What to produce> In the records below, find the line that contains "1920x1080 pixels." and the line that contains "Given: Select MBR_011 Folie Butyl 0.7 mm". Set down exactly those lines and every line between them, and nothing more.

Top of Task material

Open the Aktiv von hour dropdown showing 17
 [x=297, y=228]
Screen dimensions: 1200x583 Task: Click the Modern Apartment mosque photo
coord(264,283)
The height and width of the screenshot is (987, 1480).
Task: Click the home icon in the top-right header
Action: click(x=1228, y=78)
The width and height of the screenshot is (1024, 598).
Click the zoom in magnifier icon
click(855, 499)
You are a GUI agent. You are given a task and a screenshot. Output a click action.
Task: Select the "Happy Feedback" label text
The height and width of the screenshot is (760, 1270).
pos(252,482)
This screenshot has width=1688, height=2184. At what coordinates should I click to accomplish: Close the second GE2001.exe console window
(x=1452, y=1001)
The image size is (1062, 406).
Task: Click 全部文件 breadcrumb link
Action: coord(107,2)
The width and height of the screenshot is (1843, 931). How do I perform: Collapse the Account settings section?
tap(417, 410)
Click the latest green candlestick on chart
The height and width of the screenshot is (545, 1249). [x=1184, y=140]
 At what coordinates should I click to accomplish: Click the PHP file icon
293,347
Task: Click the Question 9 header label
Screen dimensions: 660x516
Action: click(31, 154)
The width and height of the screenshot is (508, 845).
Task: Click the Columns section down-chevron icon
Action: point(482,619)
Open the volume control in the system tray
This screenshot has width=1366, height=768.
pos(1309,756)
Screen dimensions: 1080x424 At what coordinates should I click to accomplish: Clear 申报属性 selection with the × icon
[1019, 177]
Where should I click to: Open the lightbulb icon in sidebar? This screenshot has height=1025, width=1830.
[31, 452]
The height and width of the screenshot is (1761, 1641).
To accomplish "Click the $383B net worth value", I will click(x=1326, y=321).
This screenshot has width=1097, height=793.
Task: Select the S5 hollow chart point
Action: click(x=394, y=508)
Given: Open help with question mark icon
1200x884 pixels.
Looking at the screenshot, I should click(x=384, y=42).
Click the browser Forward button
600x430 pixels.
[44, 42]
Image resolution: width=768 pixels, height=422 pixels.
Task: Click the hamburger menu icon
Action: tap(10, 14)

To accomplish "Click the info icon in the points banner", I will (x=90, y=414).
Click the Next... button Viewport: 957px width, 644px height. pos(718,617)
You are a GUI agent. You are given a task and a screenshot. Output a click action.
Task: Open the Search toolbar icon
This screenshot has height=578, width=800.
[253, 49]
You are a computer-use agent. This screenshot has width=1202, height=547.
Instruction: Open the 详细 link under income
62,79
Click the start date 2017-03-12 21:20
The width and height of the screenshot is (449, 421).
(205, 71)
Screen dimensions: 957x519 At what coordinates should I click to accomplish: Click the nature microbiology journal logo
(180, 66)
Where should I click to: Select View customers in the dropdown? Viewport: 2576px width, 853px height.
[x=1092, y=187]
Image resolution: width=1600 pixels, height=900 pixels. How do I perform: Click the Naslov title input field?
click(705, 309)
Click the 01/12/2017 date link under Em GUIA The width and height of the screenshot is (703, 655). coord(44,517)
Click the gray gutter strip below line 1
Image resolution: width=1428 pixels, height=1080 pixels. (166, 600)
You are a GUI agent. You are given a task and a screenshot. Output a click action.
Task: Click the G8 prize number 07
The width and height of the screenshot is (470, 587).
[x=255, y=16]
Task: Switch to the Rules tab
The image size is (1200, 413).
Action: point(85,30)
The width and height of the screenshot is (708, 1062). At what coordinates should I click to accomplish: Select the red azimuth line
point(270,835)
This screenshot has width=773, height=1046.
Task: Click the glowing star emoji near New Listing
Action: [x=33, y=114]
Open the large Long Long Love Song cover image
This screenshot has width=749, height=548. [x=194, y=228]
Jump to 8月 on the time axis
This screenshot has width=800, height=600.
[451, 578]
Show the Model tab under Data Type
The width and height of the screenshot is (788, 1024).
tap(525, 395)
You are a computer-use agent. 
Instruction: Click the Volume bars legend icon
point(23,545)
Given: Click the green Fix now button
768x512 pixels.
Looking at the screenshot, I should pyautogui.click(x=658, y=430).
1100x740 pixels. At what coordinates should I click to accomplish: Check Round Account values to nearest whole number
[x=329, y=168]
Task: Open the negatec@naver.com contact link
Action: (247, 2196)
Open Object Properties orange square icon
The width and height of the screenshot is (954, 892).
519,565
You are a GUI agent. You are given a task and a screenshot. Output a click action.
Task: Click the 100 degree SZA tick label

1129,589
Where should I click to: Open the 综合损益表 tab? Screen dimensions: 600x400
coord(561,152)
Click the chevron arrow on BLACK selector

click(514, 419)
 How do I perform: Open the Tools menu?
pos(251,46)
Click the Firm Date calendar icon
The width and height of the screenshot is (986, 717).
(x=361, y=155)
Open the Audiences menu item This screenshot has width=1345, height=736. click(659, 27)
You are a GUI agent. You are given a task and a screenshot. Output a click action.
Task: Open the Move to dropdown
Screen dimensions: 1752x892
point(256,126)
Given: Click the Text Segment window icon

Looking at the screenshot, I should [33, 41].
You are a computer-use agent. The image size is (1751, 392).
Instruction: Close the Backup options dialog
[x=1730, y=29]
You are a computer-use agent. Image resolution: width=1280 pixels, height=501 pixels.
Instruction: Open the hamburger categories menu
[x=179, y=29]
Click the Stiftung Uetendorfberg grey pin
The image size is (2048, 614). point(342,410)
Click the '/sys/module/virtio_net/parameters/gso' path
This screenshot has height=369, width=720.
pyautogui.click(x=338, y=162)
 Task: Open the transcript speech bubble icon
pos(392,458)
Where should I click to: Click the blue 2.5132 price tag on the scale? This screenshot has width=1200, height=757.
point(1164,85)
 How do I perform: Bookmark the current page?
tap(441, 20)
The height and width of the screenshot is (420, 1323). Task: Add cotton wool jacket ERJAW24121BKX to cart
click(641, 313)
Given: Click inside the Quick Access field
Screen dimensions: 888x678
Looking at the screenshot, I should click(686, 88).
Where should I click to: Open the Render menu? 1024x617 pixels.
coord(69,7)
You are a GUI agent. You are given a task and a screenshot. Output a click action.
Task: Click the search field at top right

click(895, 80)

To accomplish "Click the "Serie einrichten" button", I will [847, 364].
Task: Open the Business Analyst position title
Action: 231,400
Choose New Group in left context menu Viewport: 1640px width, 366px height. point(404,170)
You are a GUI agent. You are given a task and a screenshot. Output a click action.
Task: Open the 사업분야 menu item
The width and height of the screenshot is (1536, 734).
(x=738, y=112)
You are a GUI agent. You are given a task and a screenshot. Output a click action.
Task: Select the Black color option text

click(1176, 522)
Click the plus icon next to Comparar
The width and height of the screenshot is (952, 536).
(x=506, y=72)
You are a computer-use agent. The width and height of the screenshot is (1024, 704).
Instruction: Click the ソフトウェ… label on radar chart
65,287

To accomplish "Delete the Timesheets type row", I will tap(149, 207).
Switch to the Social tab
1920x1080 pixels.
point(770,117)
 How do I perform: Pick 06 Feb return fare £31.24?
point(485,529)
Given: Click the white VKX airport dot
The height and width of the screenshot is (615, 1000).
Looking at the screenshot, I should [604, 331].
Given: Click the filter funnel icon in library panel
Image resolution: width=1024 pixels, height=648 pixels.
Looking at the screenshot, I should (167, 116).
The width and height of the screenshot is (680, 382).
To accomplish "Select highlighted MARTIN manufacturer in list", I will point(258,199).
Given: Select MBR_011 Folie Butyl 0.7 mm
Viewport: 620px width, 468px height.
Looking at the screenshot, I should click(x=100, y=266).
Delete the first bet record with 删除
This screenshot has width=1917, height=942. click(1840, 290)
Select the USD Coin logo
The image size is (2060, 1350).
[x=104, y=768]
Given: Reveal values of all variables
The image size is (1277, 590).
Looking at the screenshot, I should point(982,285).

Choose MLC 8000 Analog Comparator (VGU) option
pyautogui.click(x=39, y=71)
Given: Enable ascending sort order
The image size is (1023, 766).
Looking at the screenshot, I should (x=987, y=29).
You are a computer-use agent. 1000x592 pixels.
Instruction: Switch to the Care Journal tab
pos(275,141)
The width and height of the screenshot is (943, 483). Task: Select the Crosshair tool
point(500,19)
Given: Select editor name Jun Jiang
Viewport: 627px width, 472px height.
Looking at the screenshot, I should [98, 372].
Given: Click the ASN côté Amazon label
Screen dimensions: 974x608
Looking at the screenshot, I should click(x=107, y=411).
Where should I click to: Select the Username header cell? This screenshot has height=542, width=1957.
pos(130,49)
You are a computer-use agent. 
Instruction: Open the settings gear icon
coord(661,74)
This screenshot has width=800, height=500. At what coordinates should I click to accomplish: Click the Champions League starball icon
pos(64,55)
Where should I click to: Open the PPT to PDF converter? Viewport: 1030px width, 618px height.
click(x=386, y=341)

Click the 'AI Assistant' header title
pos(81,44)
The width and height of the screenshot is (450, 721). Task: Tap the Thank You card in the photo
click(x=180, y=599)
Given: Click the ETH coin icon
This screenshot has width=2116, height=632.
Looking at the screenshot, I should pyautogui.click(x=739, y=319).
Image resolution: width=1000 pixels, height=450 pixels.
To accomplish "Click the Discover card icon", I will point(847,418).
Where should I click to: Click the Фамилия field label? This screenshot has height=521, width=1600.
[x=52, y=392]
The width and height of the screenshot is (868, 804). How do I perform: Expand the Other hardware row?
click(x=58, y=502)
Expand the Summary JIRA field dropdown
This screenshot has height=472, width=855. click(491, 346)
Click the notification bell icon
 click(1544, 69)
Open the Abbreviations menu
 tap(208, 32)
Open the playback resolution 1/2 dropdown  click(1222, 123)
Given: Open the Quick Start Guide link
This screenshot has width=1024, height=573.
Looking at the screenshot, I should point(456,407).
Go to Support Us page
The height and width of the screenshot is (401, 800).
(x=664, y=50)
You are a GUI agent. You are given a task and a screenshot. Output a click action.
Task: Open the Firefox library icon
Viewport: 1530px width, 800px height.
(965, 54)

Bottom of Task material

Answer section>
1920x1080 pixels.
point(770,117)
 How do I perform: Pick 06 Feb return fare £31.24?
point(485,529)
Given: Click the white VKX airport dot
The height and width of the screenshot is (615, 1000).
Looking at the screenshot, I should [604, 331].
Given: Click the filter funnel icon in library panel
Image resolution: width=1024 pixels, height=648 pixels.
Looking at the screenshot, I should (167, 116).
The width and height of the screenshot is (680, 382).
To accomplish "Select highlighted MARTIN manufacturer in list", I will point(258,199).
Given: Select MBR_011 Folie Butyl 0.7 mm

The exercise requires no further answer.